◆ **TASK ITEM**
Search the listing below for the line containing "Task: Click the Azure". From there through the line containing "Viewport: 899px width, 621px height.", transcribe every line exactly, both ends included.

◆ **INFORMATION**
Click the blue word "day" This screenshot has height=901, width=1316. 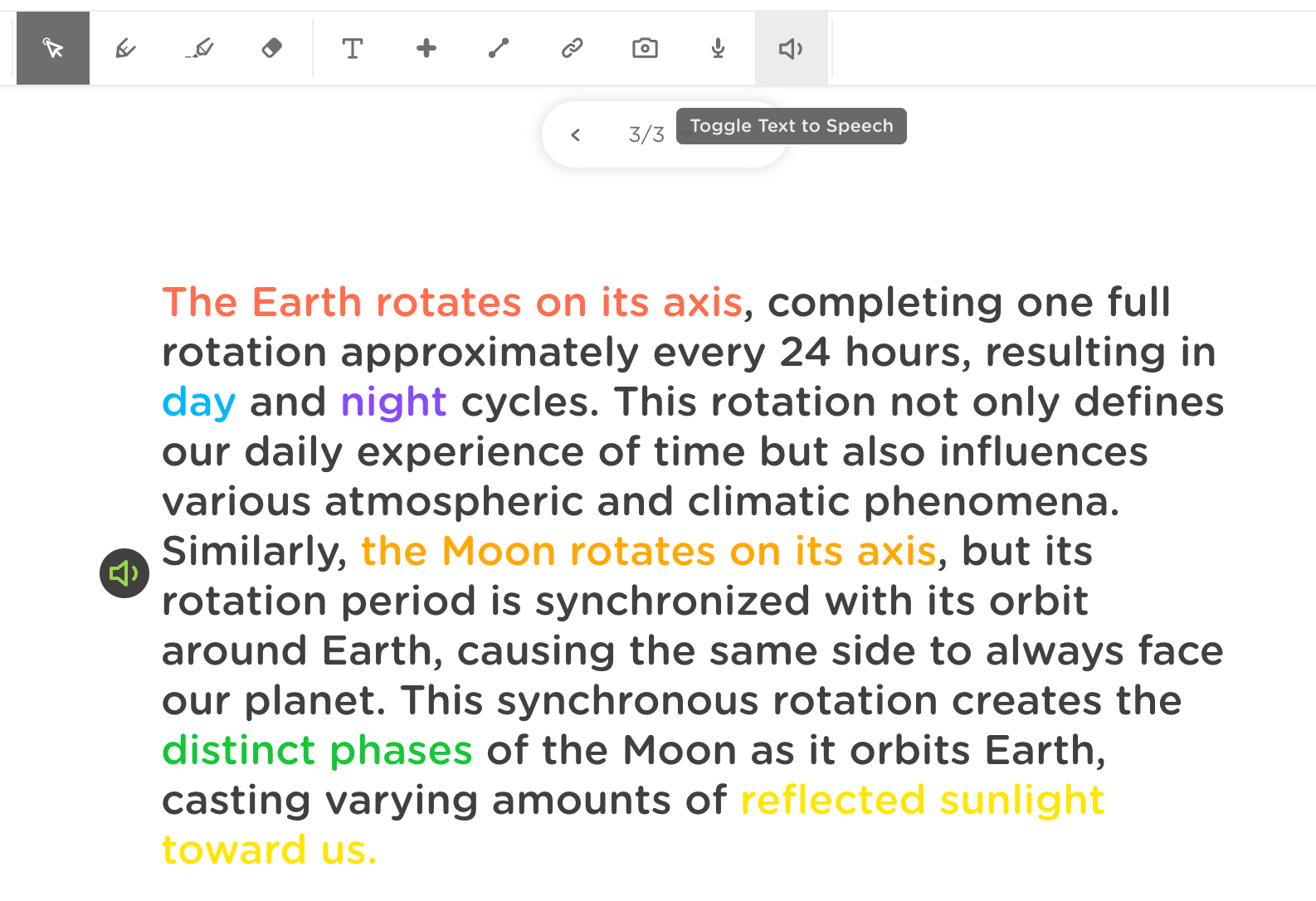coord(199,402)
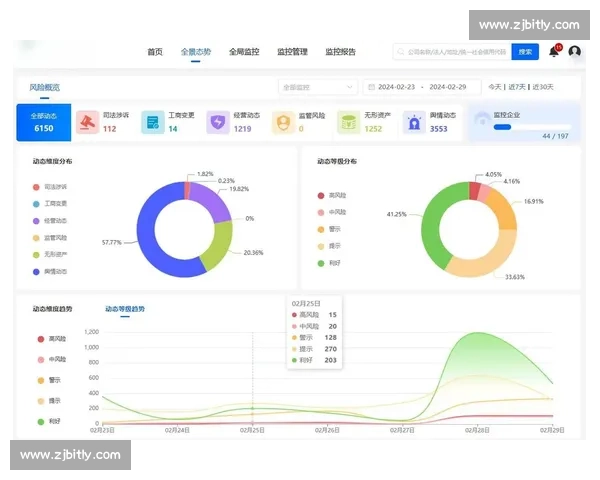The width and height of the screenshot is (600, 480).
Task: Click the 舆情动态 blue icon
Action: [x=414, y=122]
---
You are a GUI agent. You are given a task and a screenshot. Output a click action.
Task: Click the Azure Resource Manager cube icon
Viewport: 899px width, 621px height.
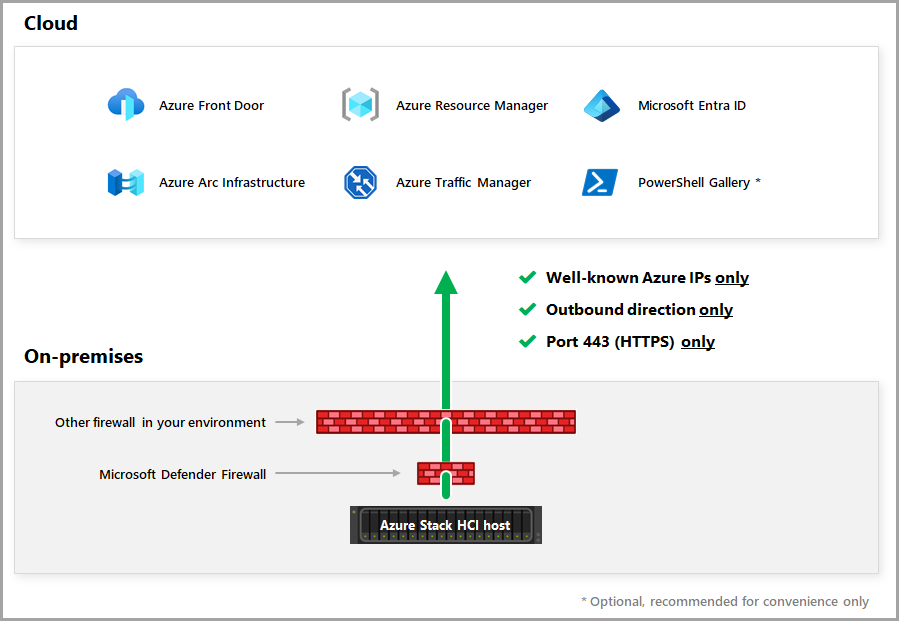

◆ **RESULT OF THE TASK**
Task: Click the Azure Resource Manager cube icon
Viewport: 899px width, 621px height.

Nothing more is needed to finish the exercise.